Maroc

Neet. Soumaya Nouamane Guessous : “Un enfant écrasé dans sa dignité ne peut plus supporter d’être scolarisé”

Soumaya Nouamane Guessous
Sociologue

Le Conseil économique, social et environnemental (CESE) s’est autosaisi, aux fins de préparer un avis sur les jeunes sans éducation, ni emploi, ni formation, connus sous l’acronyme des NEET (not in education, employment or training), et le constat est alarmant.

Le CESE estime, en 2022, à 1,5 million le nombre de Marocains de 15 à 24 ans, qui se trouvent en marge du système d’éducation/formation et du marché du travail (NEET). Quel regard portez-vous sur cette statistique ?
Ce chiffre est très proche de la réalité, même si cela ne m’aurait pas étonné qu’il soit plus élevé. Un tiers de la population habite dans le milieu rural et nous savons les défis pour ces gens-là d’accéder à une scolarisation et une formation. Nous savons également combien d’élèves sont rejetés des établissements scolaires.

Le chiffre de plus d’un million et demi concerne justement la tranche de 15 à 24 ans, où nous recensons les échecs scolaires. Une fois déscolarisés, ces jeunes n’ont souvent pas de chance d’intégrer une formation, surtout dans le milieu rural. Cette absence de qualification fait que ces jeunes ne peuvent pas être insérés dans le milieu professionnel. En plus de l’échec scolaire, le niveau scolaire lui-même est lamentable.

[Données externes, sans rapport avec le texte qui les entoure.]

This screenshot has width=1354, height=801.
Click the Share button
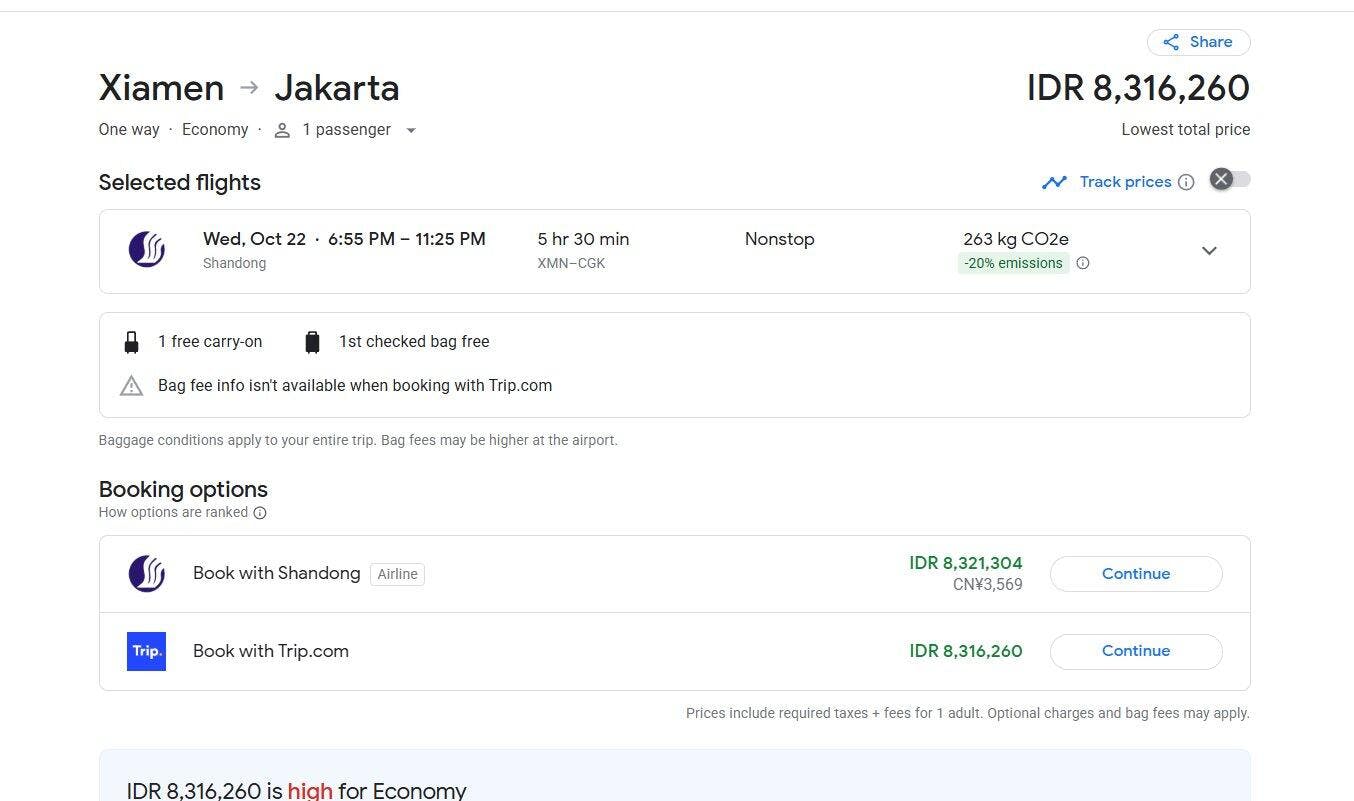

Un élève au brevet n’est pas autonome et n’est pas capable d’analyser et de lire correctement.

Le CESE recommande de mettre en place des «mesures de rétention» et de «réinsertion des élèves en décrochage scolaire». Cela vous paraît-il possible ?
L’enfant ou l’adolescent qui quitte l’école a fait un choix et, parfois, ce sont les parents qui l’ont fait. Il y a le dégoût de l’école aussi. L’école marocaine n’est pas attractive. Les élèves sont complètement écrasés par les enseignants. Un enfant qui a complètement été massacré dans sa dignité par l’école ne peut absolument plus supporter d’être scolarisé. L’enfant qui habite à cinq ou six kilomètres de l’école et qui doit s’y rendre à pied malgré les intempéries, on a beau l’obliger, il ne viendra pas, et, s’il vient, il enchaînera les échecs. Il y a aussi un problème de mindset des enseignants, qui ne font pas toujours en sorte de retenir cet élève et rendre l’école plus attractive.

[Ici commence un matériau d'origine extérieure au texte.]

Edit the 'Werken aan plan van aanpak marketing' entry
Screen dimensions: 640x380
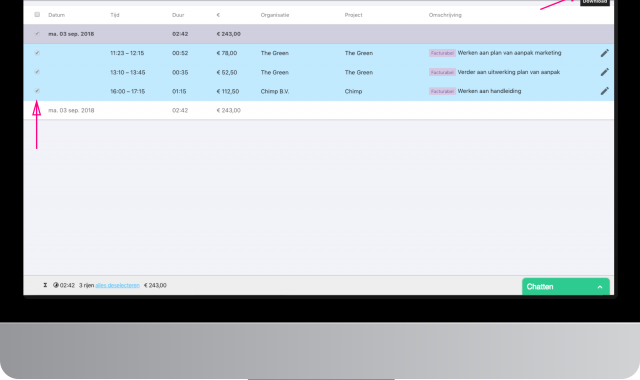point(604,53)
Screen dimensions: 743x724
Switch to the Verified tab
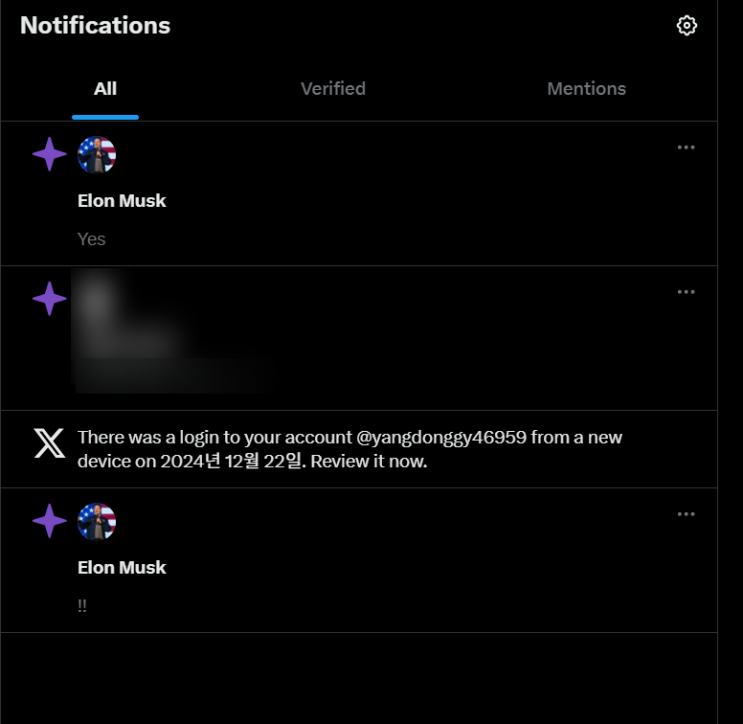(333, 89)
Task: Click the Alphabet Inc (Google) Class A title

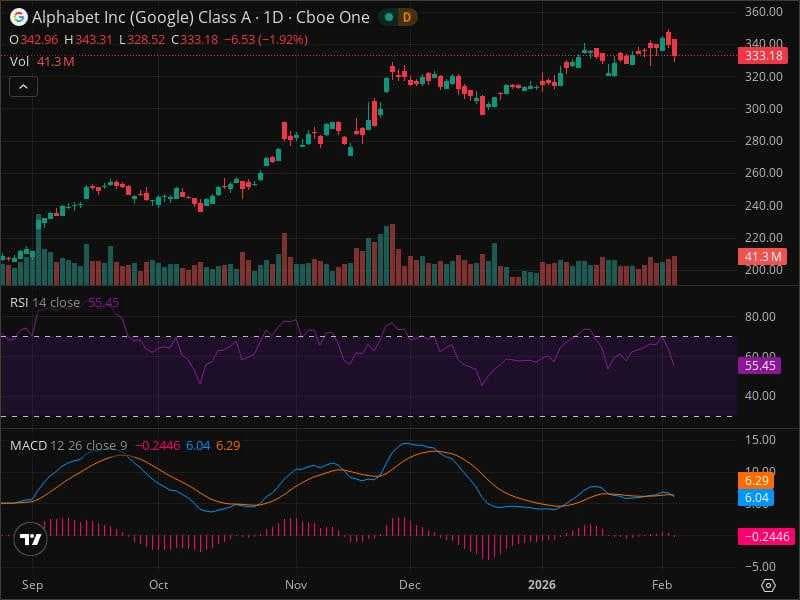Action: (x=141, y=17)
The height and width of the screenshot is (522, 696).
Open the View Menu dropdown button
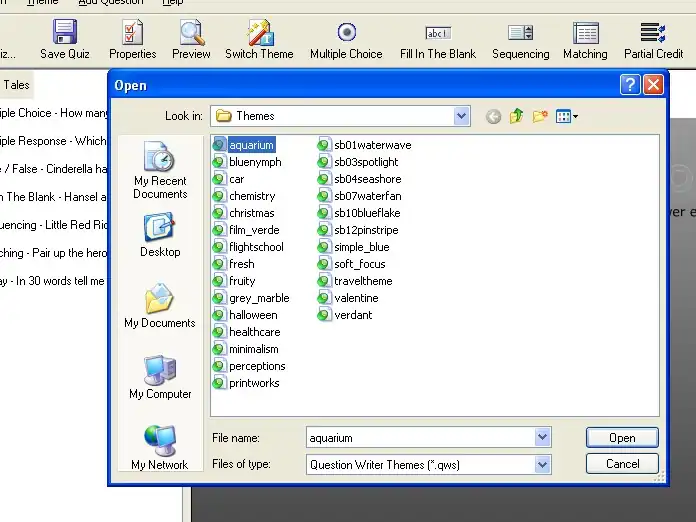(x=567, y=117)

Plus de 50% des concernés sont des femmes au foyer dans le milieu rural. Comment pallier ce phénomène ?
Être femme au foyer est un travail, mais qui n’est pas valorisé. La femme n’est pas autonome, elle reste liée à un pourvoyeur et c’est bien ça le problème. Ces femmes devraient avoir la possibilité d’intégrer le marché de l’emploi si elle le souhaite ou si elles y sont amenées pour diverses raisons.

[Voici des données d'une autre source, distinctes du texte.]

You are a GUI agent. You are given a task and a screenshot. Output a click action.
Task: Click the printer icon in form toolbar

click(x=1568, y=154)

L’État doit pouvoir prendre en charge ces exclusions du système scolaire, en leur donnant une chance de qualification. La main-d’œuvre dans le milieu rural a complètement été dévalorisée à cause de la sécheresse et des avancées technologiques. Et les femmes jouaient un rôle essentiel, qui bien souvent leur a été enlevé. Les coopératives, qui ont valorisé et donner du travail à ces femmes, peinent très souvent à commercialiser leurs produits.